*** Materials provided Section Begins ***

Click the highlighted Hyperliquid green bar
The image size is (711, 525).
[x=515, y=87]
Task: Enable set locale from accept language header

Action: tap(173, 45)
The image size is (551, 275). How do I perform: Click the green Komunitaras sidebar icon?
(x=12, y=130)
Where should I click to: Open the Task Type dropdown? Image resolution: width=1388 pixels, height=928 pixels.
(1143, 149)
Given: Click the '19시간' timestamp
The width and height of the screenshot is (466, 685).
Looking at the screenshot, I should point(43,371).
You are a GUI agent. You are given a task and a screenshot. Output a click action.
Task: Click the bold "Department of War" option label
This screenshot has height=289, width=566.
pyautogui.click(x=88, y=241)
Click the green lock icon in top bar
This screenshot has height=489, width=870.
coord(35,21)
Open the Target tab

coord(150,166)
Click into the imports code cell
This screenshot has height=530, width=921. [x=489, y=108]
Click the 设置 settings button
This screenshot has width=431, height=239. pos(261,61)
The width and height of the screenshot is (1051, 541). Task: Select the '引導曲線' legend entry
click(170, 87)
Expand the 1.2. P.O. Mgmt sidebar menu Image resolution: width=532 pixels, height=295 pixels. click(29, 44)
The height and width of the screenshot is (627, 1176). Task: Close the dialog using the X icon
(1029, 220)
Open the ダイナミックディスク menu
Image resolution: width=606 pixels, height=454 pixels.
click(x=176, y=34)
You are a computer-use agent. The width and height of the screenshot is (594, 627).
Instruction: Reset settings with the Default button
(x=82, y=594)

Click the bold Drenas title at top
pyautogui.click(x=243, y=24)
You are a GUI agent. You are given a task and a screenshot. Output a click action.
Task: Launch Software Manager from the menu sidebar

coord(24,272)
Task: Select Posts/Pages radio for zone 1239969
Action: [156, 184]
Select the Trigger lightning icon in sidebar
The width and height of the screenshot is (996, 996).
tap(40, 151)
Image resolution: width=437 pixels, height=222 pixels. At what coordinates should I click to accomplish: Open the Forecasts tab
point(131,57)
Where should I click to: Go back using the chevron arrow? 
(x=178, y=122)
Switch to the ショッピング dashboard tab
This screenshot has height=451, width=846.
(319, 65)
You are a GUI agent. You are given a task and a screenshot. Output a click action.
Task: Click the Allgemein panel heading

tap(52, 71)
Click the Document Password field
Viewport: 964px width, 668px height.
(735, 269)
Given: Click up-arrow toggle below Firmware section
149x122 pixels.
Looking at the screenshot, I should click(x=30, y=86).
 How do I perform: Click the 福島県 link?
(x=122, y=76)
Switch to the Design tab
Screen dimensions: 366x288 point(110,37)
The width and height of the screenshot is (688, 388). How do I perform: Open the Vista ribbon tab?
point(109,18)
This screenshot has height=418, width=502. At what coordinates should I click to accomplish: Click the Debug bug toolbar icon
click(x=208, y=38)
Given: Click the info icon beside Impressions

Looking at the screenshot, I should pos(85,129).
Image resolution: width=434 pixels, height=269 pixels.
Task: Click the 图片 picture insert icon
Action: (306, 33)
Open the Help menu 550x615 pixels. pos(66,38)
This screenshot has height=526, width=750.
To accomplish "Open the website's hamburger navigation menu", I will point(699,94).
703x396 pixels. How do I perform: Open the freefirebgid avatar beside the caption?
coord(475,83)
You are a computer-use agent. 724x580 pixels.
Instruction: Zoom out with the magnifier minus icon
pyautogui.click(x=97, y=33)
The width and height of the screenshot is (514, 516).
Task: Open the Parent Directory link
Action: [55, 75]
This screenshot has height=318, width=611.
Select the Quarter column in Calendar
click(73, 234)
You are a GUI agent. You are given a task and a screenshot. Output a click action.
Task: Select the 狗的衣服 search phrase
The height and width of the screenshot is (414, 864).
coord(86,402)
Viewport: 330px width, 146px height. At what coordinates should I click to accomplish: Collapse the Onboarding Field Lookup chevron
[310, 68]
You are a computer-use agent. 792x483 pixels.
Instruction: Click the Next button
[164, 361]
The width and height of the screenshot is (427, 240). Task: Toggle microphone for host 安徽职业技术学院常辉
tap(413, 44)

*** Materials provided Section Ends ***

**Problem requirements**
Exactly the lines from the one holding "You are a computer-use agent. 792x483 pixels." through the end of the records above are to be returned, and nothing else.

**Output for this exercise**
You are a computer-use agent. 792x483 pixels.
Instruction: Click the Next button
[164, 361]
The width and height of the screenshot is (427, 240). Task: Toggle microphone for host 安徽职业技术学院常辉
tap(413, 44)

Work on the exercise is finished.